The key question is whether or not Peterson has become a Guru. Certainly some of his audience act as if he were a guru but I see no evidence that he has accepted this role or narrative.
It’s certainly worthwhile having the debate, but I can’t help feeling that some people would welcome Peterson ascending to guru-hood because it would be easier to dismiss his views.
Well put.
And I think there is a difference between guru and religious leader. As I commented above, a religious leader relies on a leap of faith to accept the supernatural. A guru can simply be a trusted specialist in a subject who you respect a lot for his wisdom and insight to it. Could be an auto mechanic who continually has the right answers for your car problems, as a result of his many years of education and experience repairing cars. Jay Leno talked about how he looks for “that guy” who’s a specialist in just one type of classic old car — knows everything about it, what goes wrong, where to get parts, etc. He’s the ____ guru. As such, you gradually come to trust his insights and opinions. And the longer his opinions turn out to sync with reality, the deeper that trust and respect becomes.
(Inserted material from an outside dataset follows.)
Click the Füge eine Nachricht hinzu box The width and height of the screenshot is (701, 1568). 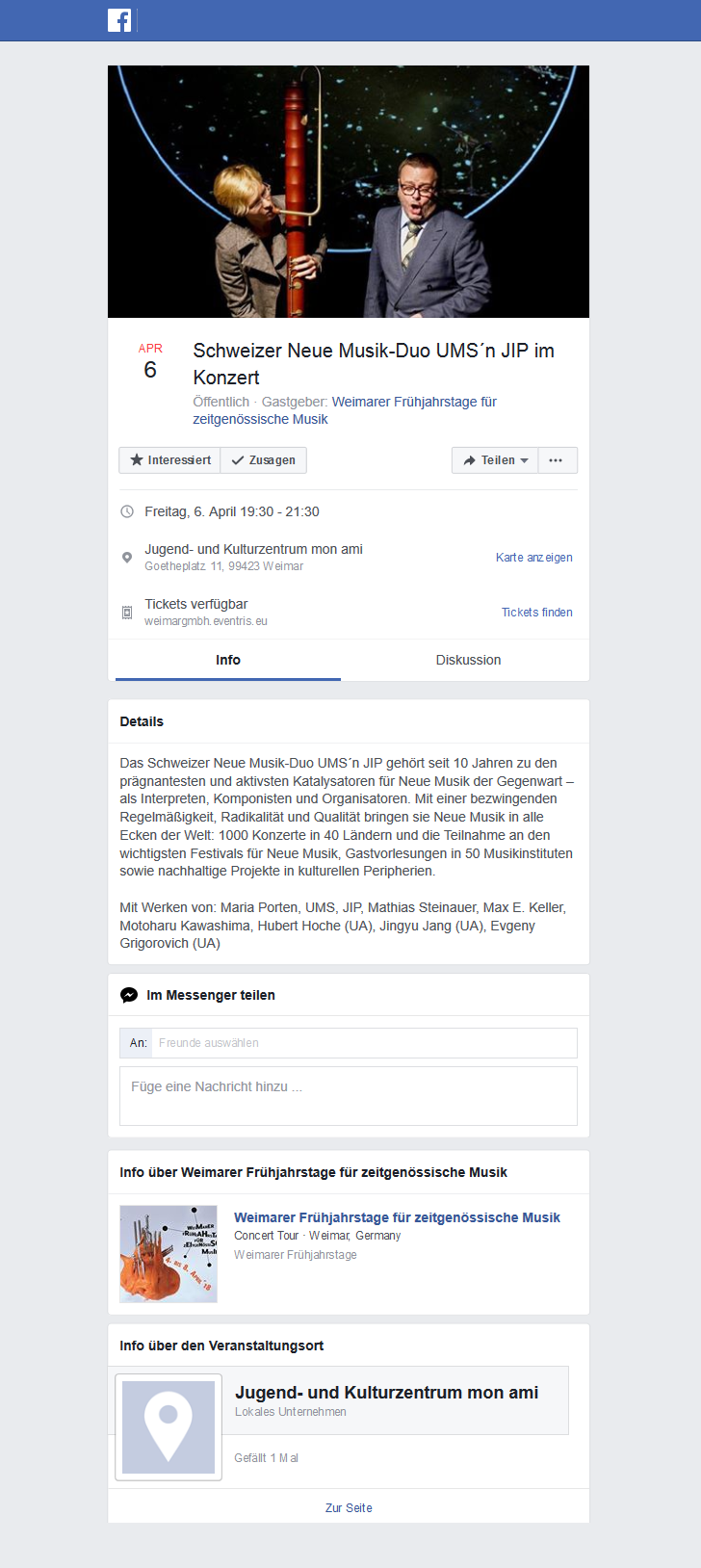349,1096
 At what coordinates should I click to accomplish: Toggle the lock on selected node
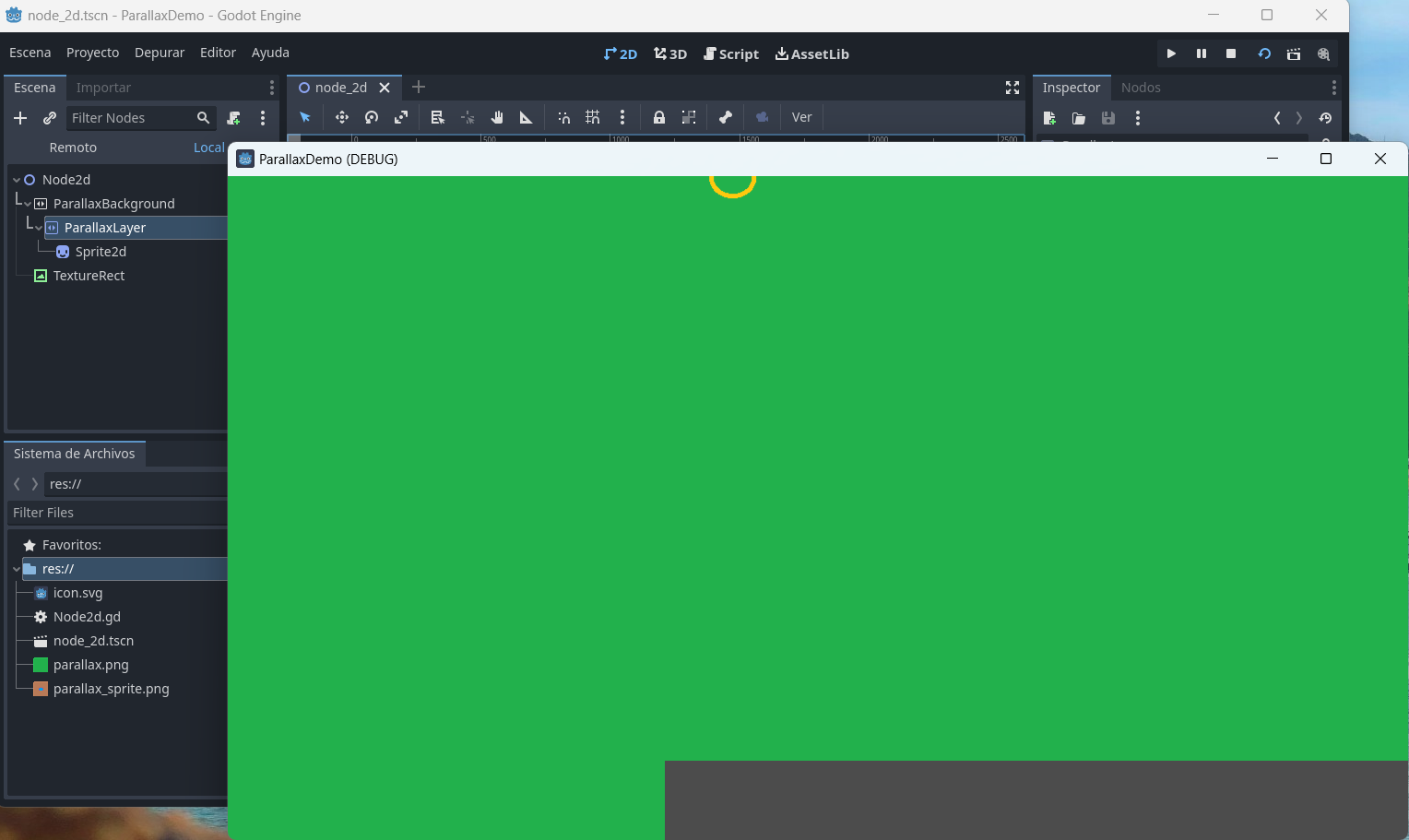tap(658, 117)
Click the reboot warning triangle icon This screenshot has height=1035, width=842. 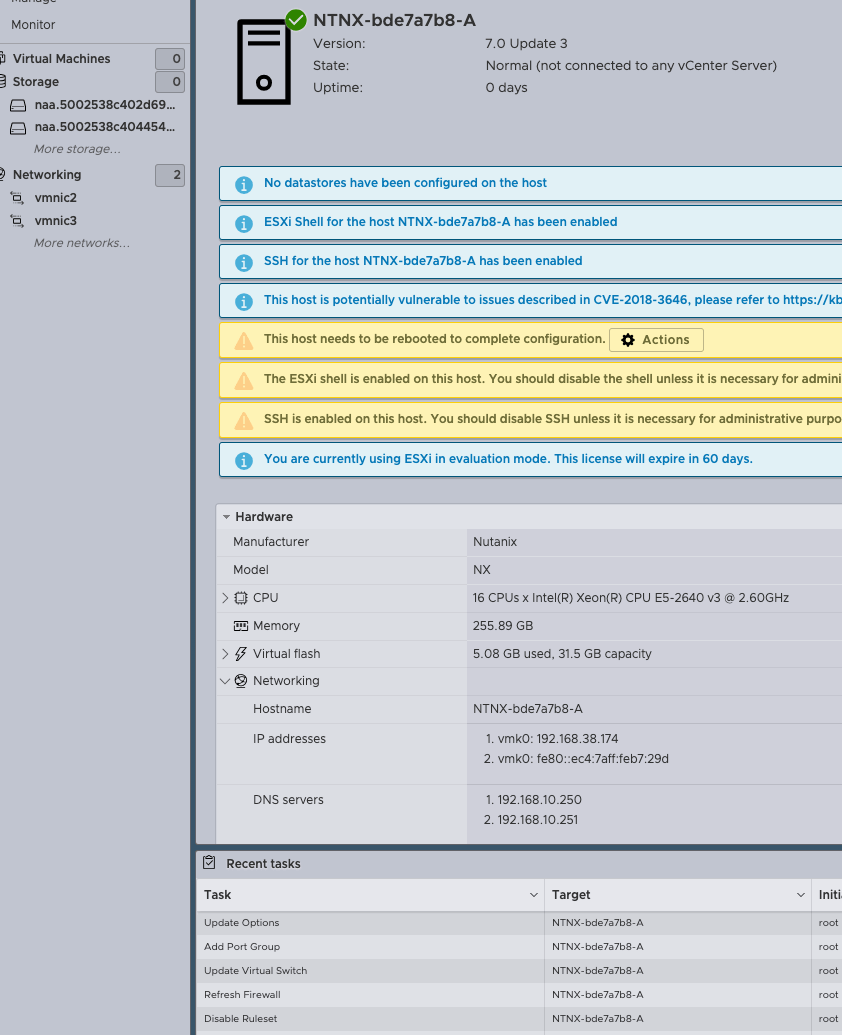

Might it get to a point to where you no longer think for yourself and just look to him for answers? Yes. But reality can still smack you in the face, if it turns out he’s off the mark (unlike religious leaders, for whom erroneous ideas about God can be difficult to dispute). Maintaining that trust and respect is an ongoing task.
“I see no evidence that he has accepted this role or narrative.”
One of Jordan Peterson’s defining traits is that there is no one Jordan Peterson. Everyone has their own personal version of Jordan Peterson. Much of what he writes and says is talking a lot and saying very little. It’s hard to understand exactly what he’s saying a lot of the time. A few people have noticed that this is a good way to make your audience feel smart: you can project what you want to hear onto his words, and feel all the smarter for it – because only you are intelligent enough to understand the hidden meaning of his words, while other people don’t. Hence all the claims of, “you’re misinterpreting him” and “you need more context” and from JP himself: “I didn’t say that”. Even after he seemed to say just that. He always leaves himself wiggle room so you can’t pin him down on something. He doesn’t label himself a guru because being noncommittal and vague is his business model. Call it postmodern, call it neoliberal, call it a conservative Deepak Choprah.
There are far too many examples to include in one comment. One example is his religion: at one point he calls himself a Christian, another time he says he’s a cultural Christian, then later he says he’s not a Christian anymore. Just choose which Jordan Peterson you want to buy into. Jordan Peterson is a brand and he’ll produce and supply you with whichever Jordan Peterson model you want to buy!
I disagree. The appeal is that he has knowledge, wisdom and insight to share, and does so in a very eloquent, accessible, interesting, down to earth, concise manner. And is not afraid to challenge radical left (or the alt-right, though they are insignificant fringe). Same goes for any public speaker, including the contributors here at New Discourses. JP is just extraordinarily good at it. The best. That’s the reason for his fame.
In religion there are appeals to divine authority. It requires a “leap of faith” to believe it. There is no leap of faith with Peterson. He makes a case for his opinions, supports them with reason, and frequently notes the limits of his capabilities. Even after becoming world famous he continued to persuade, not make appeals to authority.
He talks like a good psychologist, professor, and role model. Not a preacher or cult leader.